3 replies [Last post]
pl2
Offline
Joined: 2009-08-19
Points: 0

Reply viewing options

Select your preferred way to display the comments and click "Save settings" to activate your changes.
davyp
Offline
Joined: 2007-01-03
Points: 0

> A java string other than english has wrong length.
> So a Greek letter string "Είσοδος" (entry)
> instead of length 7 has length 14.
> The string "Entry" has the correct length 5.
>
> For fonts the work around is bitmap fonts but it
> requires a lot of re-writting. Too bad because the vm
> is very fast and stable.

I have read your post on two different machines.
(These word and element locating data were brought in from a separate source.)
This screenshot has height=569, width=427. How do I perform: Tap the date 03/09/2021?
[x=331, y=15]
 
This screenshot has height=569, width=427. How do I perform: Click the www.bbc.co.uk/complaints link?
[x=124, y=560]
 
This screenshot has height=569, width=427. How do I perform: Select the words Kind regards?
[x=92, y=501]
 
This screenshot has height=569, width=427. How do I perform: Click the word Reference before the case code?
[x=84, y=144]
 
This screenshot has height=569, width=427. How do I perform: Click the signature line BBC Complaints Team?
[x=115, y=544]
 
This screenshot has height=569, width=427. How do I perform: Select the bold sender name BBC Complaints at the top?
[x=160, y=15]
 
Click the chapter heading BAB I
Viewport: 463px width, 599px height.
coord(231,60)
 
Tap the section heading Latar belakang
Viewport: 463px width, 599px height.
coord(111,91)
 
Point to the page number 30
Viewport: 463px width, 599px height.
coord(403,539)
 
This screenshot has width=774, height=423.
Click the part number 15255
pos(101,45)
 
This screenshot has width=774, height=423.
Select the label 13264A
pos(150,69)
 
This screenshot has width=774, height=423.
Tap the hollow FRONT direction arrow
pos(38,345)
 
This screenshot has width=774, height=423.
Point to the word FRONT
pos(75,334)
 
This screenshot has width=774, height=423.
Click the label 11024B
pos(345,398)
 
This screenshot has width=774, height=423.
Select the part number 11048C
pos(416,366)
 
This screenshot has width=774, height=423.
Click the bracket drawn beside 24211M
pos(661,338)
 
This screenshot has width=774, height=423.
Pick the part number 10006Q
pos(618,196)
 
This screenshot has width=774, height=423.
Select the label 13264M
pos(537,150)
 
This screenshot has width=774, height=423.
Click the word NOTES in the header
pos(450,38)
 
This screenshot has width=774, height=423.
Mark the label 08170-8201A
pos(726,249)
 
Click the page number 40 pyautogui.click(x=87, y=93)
My laptop shows the
Greek symbols (7 symbols), but on my desktop I see a garbage string
of 14 symbols so it is probably a character encoding issue if you lack
proper font support.

If you compile your own VM, then you can change the bitmap fonts
by using the scripts in phoneme/midp/src/tool/fontgen/ and include
whatever unicode characters you like.

Davy

davyp
Offline
Joined: 2007-01-03
Points: 0

I have noticed something odd printing a string with unicode characters using the built in bitmap
font: \u00A9\u00AE\u20AC (copyright sign ©, registered sign ®, euro €)

If I compile the VM with eVC4 for WM2003 it prints the first two characters correctly but not the
euro sign, because I only included the first to 256 characters into the bitmap font. But if I compile
the same VM source code for WM5 with VS2005, I get rubbish.I traced the problem to some
code in midp/src/lowlevelui/putpixel_port/wince/native/font.c by adding a debug statement in
drawCharImpl() that prints the character c and its numeric code.
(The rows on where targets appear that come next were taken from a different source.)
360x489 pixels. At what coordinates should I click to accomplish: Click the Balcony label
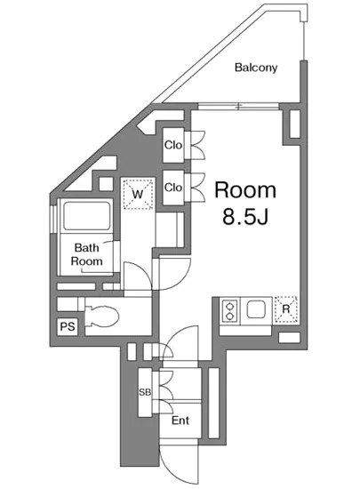click(x=256, y=68)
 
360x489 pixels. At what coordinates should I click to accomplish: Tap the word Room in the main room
click(x=245, y=189)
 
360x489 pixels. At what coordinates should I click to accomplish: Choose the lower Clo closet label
click(x=172, y=188)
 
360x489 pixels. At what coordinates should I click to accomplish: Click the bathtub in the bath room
click(x=84, y=216)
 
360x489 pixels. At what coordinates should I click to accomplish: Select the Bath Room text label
click(x=87, y=255)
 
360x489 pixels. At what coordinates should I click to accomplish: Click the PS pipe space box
click(x=67, y=327)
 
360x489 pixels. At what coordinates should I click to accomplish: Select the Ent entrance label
click(x=180, y=421)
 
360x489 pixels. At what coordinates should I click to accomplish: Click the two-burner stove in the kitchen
click(x=229, y=311)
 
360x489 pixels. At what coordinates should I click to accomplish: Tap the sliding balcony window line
click(x=238, y=106)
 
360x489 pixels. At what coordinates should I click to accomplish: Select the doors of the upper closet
click(x=196, y=145)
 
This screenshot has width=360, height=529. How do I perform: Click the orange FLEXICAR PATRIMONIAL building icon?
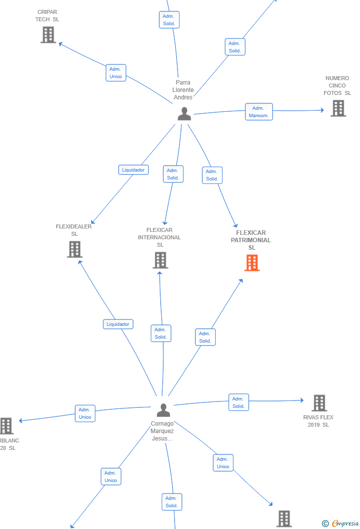coord(252,263)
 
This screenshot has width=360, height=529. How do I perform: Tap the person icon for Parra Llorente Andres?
coord(184,114)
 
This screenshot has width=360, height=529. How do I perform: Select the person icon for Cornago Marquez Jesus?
coord(164,410)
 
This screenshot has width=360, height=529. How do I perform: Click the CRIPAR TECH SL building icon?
coord(48,35)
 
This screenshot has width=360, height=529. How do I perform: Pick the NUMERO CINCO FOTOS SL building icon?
coord(338,108)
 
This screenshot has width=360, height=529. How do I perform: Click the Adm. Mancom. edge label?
coord(259,112)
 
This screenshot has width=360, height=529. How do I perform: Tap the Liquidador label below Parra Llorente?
coord(134,170)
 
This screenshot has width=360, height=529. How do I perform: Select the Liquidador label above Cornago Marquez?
coord(118,324)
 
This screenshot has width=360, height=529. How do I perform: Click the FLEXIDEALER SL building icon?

For the eVC4 build it returns the same numbers as above: 0xA9, 0xAE and 0x20AC, but for the
VS2005 build, the method drawCharImpl() is called two times for ©, again two times for ®, and
three times for €. Turns out that the UTF-8 encoding is causing the problems. According to
http://en.wikipedia.org/wiki/UTF-8, the euro sign is encoded into 0xE2,0x82,0xAC and the
three drawCharImpl() method calls I get for the euro symbol have as numeric char values:
0xFFE2,0xFF82,0xFFAC. The lower bytes match and I guess the 0xFF is used as a marker.

For the the copyright sign © I get 0xFFC2, 0xFFA9, and for the registered sign ® I get 0xFFC2,
0xFFA9.

I don't know where the string representation within the VM goes funky, but it could explain why
you get the wrong string length.

Davy

sergio_n
Offline
Joined: 2006-10-16
Points: 0

How did you get such string? Seems it stores keyboard sequence instead of UTF character code.